(Stored dataset items)

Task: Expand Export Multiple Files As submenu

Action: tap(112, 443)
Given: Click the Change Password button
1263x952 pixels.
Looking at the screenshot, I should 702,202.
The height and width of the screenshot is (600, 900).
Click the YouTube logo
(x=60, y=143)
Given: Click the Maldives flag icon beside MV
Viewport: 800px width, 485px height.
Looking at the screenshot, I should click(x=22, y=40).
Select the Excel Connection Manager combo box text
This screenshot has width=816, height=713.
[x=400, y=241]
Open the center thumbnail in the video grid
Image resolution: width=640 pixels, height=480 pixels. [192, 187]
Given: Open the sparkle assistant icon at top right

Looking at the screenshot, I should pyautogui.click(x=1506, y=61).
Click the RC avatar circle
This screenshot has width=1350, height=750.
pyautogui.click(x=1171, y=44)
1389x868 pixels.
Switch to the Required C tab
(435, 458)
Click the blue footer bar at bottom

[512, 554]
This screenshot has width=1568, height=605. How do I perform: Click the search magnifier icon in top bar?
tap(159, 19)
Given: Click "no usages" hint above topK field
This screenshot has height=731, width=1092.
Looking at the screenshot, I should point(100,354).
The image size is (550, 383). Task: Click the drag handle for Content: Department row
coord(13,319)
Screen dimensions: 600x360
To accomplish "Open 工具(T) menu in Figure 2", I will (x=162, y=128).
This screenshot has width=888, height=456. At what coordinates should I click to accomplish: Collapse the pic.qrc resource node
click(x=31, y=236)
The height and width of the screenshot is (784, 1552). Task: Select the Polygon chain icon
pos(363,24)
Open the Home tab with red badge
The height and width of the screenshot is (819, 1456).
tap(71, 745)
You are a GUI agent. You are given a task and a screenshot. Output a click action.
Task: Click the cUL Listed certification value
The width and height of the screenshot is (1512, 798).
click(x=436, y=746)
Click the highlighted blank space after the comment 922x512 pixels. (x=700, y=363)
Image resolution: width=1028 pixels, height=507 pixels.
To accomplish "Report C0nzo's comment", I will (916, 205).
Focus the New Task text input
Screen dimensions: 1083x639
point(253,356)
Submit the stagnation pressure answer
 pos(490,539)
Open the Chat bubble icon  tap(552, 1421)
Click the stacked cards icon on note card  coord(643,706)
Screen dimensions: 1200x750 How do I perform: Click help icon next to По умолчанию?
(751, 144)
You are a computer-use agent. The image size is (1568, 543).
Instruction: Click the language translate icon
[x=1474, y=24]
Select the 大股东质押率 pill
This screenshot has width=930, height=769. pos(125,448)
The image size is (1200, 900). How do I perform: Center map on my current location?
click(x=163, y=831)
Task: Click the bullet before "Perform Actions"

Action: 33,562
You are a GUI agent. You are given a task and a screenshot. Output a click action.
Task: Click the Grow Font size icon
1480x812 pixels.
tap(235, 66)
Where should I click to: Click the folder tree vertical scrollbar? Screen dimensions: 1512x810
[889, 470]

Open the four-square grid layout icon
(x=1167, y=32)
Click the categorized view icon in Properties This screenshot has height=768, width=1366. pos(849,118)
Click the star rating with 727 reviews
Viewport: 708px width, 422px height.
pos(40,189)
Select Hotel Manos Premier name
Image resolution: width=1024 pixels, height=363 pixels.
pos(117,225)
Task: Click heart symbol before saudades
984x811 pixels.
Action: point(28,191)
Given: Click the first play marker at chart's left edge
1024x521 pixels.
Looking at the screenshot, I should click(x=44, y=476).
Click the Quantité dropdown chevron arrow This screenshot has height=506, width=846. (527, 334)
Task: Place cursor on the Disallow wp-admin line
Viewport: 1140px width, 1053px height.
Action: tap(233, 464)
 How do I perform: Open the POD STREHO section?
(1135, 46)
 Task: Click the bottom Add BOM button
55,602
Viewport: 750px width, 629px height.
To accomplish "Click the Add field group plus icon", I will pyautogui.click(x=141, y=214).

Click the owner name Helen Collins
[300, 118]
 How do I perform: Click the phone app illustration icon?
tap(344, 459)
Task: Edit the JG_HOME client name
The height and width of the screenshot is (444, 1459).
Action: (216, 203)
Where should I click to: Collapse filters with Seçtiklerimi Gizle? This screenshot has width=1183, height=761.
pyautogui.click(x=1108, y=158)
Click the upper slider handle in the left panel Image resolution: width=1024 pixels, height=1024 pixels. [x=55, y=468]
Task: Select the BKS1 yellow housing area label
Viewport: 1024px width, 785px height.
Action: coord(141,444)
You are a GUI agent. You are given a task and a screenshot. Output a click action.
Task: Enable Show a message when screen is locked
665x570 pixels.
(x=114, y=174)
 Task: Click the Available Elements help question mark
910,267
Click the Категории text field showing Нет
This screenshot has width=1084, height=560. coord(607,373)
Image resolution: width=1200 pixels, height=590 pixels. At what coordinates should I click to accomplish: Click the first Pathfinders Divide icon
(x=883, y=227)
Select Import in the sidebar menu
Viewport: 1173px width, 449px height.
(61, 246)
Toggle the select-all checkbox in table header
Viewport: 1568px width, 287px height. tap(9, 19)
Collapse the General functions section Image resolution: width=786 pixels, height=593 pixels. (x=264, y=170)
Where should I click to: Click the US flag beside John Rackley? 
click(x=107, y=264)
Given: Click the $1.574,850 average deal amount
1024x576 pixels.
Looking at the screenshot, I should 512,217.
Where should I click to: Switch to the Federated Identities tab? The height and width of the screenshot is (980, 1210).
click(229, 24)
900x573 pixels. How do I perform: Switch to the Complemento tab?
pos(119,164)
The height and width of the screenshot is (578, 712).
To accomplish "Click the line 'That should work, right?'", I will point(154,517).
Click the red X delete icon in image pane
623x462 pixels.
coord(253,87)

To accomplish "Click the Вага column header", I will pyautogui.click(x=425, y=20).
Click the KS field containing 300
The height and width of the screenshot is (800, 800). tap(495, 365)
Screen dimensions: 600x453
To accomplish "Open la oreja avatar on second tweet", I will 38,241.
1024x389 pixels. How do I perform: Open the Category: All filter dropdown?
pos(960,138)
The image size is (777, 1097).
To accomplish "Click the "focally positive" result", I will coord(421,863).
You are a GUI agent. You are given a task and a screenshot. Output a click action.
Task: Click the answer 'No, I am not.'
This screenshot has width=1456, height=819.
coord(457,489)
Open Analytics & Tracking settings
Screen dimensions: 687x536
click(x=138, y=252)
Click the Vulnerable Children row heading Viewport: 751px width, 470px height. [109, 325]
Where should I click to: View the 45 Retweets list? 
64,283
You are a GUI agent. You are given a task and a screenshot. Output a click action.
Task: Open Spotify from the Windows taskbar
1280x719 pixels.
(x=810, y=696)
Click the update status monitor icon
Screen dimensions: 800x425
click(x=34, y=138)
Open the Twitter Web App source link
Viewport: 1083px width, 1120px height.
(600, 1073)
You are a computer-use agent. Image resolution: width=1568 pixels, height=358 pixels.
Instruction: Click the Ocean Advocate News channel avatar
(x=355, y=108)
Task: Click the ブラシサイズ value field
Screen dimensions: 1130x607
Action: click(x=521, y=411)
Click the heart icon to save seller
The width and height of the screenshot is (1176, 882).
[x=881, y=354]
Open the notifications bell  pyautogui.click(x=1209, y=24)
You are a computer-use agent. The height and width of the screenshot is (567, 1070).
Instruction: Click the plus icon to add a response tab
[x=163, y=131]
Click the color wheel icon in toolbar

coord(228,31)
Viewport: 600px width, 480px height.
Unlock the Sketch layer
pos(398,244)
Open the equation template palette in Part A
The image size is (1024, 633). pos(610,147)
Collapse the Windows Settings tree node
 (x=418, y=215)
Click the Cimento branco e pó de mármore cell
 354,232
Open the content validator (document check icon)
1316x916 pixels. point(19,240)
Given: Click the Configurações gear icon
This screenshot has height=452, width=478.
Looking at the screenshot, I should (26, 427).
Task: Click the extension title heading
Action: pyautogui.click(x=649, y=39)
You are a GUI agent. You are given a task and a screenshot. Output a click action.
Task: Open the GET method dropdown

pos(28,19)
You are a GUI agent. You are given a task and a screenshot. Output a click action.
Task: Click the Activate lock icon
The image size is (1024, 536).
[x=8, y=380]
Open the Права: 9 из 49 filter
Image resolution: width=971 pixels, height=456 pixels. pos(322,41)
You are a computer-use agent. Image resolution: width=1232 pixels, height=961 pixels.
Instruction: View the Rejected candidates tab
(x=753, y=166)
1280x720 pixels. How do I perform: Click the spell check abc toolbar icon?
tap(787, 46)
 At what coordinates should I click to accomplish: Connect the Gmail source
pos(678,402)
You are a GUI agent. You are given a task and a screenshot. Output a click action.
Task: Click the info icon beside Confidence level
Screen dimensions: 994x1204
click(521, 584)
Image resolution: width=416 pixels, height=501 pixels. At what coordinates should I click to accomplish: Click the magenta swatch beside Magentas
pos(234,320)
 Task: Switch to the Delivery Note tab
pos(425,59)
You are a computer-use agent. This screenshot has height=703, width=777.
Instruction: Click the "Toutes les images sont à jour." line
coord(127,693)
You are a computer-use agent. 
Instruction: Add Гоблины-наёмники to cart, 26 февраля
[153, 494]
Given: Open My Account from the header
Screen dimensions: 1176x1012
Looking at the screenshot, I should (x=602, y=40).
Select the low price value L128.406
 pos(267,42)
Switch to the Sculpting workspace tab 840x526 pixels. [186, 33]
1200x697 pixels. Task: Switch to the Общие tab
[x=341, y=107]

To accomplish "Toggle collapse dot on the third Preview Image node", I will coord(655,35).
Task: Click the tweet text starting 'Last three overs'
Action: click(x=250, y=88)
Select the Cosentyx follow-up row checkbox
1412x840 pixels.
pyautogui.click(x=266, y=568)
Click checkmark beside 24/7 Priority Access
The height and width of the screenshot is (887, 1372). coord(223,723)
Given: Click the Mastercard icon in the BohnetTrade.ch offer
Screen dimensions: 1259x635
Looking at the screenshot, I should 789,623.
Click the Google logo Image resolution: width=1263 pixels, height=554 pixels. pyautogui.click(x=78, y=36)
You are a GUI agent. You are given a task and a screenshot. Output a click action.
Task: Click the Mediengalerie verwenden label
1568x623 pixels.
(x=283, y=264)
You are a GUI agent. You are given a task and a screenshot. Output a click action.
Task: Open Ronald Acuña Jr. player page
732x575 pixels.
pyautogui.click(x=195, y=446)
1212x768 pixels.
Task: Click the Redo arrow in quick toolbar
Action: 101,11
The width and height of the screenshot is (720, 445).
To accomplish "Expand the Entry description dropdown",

**ASSIGNMENT:** Reading through the records above, report each line in which the string "computer" is found.

**EXPECTED ANSWER:**
You are a computer-use agent. The image size is (1568, 543).
You are a computer-use agent. Image resolution: width=1568 pixels, height=358 pixels.
You are a computer-use agent. The height and width of the screenshot is (567, 1070).
You are a computer-use agent. Image resolution: width=1232 pixels, height=961 pixels.
You are a computer-use agent. This screenshot has height=703, width=777.
You are a computer-use agent. 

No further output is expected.